SET PROBLEM: Convert the records below into a JSON list of strings, with one string for each line and the blank lines left out.

RECORDS SUPPLIED:
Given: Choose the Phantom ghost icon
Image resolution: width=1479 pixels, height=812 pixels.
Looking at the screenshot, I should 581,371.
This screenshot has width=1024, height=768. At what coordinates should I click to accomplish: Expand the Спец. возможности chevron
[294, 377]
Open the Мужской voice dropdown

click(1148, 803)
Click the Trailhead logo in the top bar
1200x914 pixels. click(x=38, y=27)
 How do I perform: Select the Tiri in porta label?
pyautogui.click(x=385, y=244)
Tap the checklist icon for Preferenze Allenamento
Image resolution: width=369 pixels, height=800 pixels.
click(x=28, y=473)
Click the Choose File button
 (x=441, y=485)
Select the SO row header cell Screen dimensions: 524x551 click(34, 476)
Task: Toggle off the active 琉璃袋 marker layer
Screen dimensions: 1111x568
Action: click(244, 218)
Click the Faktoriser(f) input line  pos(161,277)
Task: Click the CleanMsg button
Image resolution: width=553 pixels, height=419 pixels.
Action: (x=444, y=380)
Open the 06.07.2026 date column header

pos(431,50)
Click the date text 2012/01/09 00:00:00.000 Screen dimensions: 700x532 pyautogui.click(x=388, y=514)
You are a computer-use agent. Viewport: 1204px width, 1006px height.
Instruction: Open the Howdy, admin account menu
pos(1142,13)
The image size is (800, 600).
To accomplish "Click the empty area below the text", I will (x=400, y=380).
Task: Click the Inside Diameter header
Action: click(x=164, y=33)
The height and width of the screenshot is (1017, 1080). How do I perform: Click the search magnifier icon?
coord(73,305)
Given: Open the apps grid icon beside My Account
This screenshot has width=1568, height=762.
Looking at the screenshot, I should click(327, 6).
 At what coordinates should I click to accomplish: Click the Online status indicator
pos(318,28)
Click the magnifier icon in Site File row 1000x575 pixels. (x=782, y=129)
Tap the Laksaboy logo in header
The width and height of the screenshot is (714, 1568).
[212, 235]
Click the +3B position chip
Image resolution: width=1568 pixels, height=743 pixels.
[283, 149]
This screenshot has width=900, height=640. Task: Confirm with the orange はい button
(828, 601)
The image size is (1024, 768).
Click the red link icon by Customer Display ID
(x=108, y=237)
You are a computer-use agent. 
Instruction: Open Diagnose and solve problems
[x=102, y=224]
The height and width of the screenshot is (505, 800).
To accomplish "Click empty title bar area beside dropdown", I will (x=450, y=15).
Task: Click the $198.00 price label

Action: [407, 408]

ANSWER TO THE EXERCISE:
[
  "Given: Choose the Phantom ghost icon",
  "Image resolution: width=1479 pixels, height=812 pixels.",
  "Looking at the screenshot, I should 581,371.",
  "This screenshot has width=1024, height=768. At what coordinates should I click to accomplish: Expand the Спец. возможности chevron",
  "[294, 377]",
  "Open the Мужской voice dropdown",
  "click(1148, 803)",
  "Click the Trailhead logo in the top bar",
  "1200x914 pixels. click(x=38, y=27)",
  " How do I perform: Select the Tiri in porta label?",
  "pyautogui.click(x=385, y=244)",
  "Tap the checklist icon for Preferenze Allenamento",
  "Image resolution: width=369 pixels, height=800 pixels.",
  "click(x=28, y=473)",
  "Click the Choose File button",
  " (x=441, y=485)",
  "Select the SO row header cell Screen dimensions: 524x551 click(34, 476)",
  "Task: Toggle off the active 琉璃袋 marker layer",
  "Screen dimensions: 1111x568",
  "Action: click(244, 218)",
  "Click the Faktoriser(f) input line  pos(161,277)",
  "Task: Click the CleanMsg button",
  "Image resolution: width=553 pixels, height=419 pixels.",
  "Action: (x=444, y=380)",
  "Open the 06.07.2026 date column header",
  "pos(431,50)",
  "Click the date text 2012/01/09 00:00:00.000 Screen dimensions: 700x532 pyautogui.click(x=388, y=514)",
  "You are a computer-use agent. Viewport: 1204px width, 1006px height.",
  "Instruction: Open the Howdy, admin account menu",
  "pos(1142,13)",
  "The image size is (800, 600).",
  "To accomplish \"Click the empty area below the text\", I will (x=400, y=380).",
  "Task: Click the Inside Diameter header",
  "Action: click(x=164, y=33)",
  "The height and width of the screenshot is (1017, 1080). How do I perform: Click the search magnifier icon?",
  "coord(73,305)",
  "Given: Open the apps grid icon beside My Account",
  "This screenshot has width=1568, height=762.",
  "Looking at the screenshot, I should click(327, 6).",
  " At what coordinates should I click to accomplish: Click the Online status indicator",
  "pos(318,28)",
  "Click the magnifier icon in Site File row 1000x575 pixels. (x=782, y=129)",
  "Tap the Laksaboy logo in header",
  "The width and height of the screenshot is (714, 1568).",
  "[212, 235]",
  "Click the +3B position chip",
  "Image resolution: width=1568 pixels, height=743 pixels.",
  "[283, 149]",
  "This screenshot has width=900, height=640. Task: Confirm with the orange はい button",
  "(828, 601)",
  "The image size is (1024, 768).",
  "Click the red link icon by Customer Display ID",
  "(x=108, y=237)",
  "You are a computer-use agent. ",
  "Instruction: Open Diagnose and solve problems",
  "[x=102, y=224]",
  "The height and width of the screenshot is (505, 800).",
  "To accomplish \"Click empty title bar area beside dropdown\", I will (x=450, y=15).",
  "Task: Click the $198.00 price label",
  "Action: [407, 408]"
]